ENTRIES SHOWN section start

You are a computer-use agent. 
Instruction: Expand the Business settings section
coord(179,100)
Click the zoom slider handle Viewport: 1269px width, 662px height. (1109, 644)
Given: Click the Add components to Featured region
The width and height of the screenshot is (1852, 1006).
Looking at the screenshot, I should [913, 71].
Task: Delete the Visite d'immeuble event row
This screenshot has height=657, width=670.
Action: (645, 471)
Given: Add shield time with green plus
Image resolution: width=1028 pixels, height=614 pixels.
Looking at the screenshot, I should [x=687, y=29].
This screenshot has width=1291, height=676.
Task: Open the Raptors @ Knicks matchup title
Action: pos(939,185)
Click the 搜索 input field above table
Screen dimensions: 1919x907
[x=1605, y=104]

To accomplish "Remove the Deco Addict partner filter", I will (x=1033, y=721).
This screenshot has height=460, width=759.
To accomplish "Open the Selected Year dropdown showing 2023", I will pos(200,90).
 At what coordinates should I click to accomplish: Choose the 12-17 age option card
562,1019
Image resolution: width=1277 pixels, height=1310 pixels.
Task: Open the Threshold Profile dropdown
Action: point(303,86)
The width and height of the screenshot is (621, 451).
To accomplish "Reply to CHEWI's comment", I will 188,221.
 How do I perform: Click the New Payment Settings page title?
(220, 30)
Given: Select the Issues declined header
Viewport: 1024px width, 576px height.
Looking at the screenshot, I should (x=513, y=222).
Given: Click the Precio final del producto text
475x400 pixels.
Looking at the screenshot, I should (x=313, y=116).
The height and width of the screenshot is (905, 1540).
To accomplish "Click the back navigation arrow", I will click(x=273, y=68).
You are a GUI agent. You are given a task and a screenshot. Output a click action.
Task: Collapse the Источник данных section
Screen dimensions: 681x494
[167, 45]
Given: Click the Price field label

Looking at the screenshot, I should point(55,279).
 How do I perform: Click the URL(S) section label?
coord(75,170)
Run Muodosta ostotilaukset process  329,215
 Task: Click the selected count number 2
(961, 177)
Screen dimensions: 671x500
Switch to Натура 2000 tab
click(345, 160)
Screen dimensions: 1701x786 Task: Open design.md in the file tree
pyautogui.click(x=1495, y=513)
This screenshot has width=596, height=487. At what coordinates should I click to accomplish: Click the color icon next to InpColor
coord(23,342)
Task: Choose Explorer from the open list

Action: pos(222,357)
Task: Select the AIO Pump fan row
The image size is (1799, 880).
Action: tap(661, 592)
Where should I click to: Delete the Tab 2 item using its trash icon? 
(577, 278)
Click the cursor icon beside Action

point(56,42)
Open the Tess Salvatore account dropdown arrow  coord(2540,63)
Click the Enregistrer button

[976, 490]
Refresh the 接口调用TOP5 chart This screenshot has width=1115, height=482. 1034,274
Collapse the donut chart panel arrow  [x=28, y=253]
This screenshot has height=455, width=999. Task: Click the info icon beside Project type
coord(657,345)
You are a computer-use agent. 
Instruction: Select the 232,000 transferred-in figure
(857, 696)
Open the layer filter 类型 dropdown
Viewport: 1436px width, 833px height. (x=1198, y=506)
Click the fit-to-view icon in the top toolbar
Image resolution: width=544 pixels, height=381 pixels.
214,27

ENTRIES SHOWN section end

> _ABOUT THIS EXERCISE_
Copy out each line in the preceding records that contains "chart".

> _FINISHED EXERCISE_
Refresh the 接口调用TOP5 chart This screenshot has width=1115, height=482. 1034,274
Collapse the donut chart panel arrow  [x=28, y=253]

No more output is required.